* [Action item]:
Copy the data. Keep every character as given.
··· Records for this task
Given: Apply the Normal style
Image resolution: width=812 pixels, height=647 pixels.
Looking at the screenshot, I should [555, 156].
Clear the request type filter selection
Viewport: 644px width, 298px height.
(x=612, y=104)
······
* [Finished exercise]:
Given: Apply the Normal style
Image resolution: width=812 pixels, height=647 pixels.
Looking at the screenshot, I should [555, 156].
Clear the request type filter selection
Viewport: 644px width, 298px height.
(x=612, y=104)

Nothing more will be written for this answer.